■ STATED EXERCISE
Could you reproduce every one of the records below word for word, with nothing changed?

■ DATA
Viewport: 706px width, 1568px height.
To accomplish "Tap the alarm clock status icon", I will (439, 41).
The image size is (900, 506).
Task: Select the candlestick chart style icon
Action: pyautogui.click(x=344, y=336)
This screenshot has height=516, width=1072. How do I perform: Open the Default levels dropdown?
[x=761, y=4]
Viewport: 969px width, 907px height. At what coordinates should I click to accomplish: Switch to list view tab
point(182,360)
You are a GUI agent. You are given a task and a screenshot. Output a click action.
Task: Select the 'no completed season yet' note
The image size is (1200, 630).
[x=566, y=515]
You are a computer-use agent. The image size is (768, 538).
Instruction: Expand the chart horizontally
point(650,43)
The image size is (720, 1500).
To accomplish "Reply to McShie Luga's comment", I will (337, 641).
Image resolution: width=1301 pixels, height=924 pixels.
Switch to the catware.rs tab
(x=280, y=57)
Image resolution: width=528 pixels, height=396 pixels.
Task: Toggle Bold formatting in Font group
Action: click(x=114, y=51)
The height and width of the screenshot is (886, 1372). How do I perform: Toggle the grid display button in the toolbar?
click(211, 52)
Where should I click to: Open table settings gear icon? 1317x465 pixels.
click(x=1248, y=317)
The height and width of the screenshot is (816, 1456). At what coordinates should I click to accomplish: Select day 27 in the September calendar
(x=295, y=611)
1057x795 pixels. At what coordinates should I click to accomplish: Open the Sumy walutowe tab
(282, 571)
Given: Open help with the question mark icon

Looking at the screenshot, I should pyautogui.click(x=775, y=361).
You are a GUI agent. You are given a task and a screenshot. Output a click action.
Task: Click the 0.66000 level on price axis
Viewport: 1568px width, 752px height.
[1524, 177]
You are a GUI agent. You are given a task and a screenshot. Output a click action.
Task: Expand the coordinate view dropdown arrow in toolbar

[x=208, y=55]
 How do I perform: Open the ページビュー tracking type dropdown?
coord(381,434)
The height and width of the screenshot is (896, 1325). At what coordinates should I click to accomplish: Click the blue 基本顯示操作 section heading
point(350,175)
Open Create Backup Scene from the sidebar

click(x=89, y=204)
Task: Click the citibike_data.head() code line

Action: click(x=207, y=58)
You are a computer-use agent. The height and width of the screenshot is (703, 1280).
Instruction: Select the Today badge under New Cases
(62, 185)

■ EXERCISE RESPONSE
Viewport: 706px width, 1568px height.
To accomplish "Tap the alarm clock status icon", I will (439, 41).
The image size is (900, 506).
Task: Select the candlestick chart style icon
Action: pyautogui.click(x=344, y=336)
This screenshot has height=516, width=1072. How do I perform: Open the Default levels dropdown?
[x=761, y=4]
Viewport: 969px width, 907px height. At what coordinates should I click to accomplish: Switch to list view tab
point(182,360)
You are a GUI agent. You are given a task and a screenshot. Output a click action.
Task: Select the 'no completed season yet' note
The image size is (1200, 630).
[x=566, y=515]
You are a computer-use agent. The image size is (768, 538).
Instruction: Expand the chart horizontally
point(650,43)
The image size is (720, 1500).
To accomplish "Reply to McShie Luga's comment", I will (337, 641).
Image resolution: width=1301 pixels, height=924 pixels.
Switch to the catware.rs tab
(x=280, y=57)
Image resolution: width=528 pixels, height=396 pixels.
Task: Toggle Bold formatting in Font group
Action: click(x=114, y=51)
The height and width of the screenshot is (886, 1372). How do I perform: Toggle the grid display button in the toolbar?
click(211, 52)
Where should I click to: Open table settings gear icon? 1317x465 pixels.
click(x=1248, y=317)
The height and width of the screenshot is (816, 1456). At what coordinates should I click to accomplish: Select day 27 in the September calendar
(x=295, y=611)
1057x795 pixels. At what coordinates should I click to accomplish: Open the Sumy walutowe tab
(282, 571)
Given: Open help with the question mark icon

Looking at the screenshot, I should pyautogui.click(x=775, y=361).
You are a GUI agent. You are given a task and a screenshot. Output a click action.
Task: Click the 0.66000 level on price axis
Viewport: 1568px width, 752px height.
[1524, 177]
You are a GUI agent. You are given a task and a screenshot. Output a click action.
Task: Expand the coordinate view dropdown arrow in toolbar

[x=208, y=55]
 How do I perform: Open the ページビュー tracking type dropdown?
coord(381,434)
The height and width of the screenshot is (896, 1325). At what coordinates should I click to accomplish: Click the blue 基本顯示操作 section heading
point(350,175)
Open Create Backup Scene from the sidebar

click(x=89, y=204)
Task: Click the citibike_data.head() code line

Action: click(x=207, y=58)
You are a computer-use agent. The height and width of the screenshot is (703, 1280).
Instruction: Select the Today badge under New Cases
(62, 185)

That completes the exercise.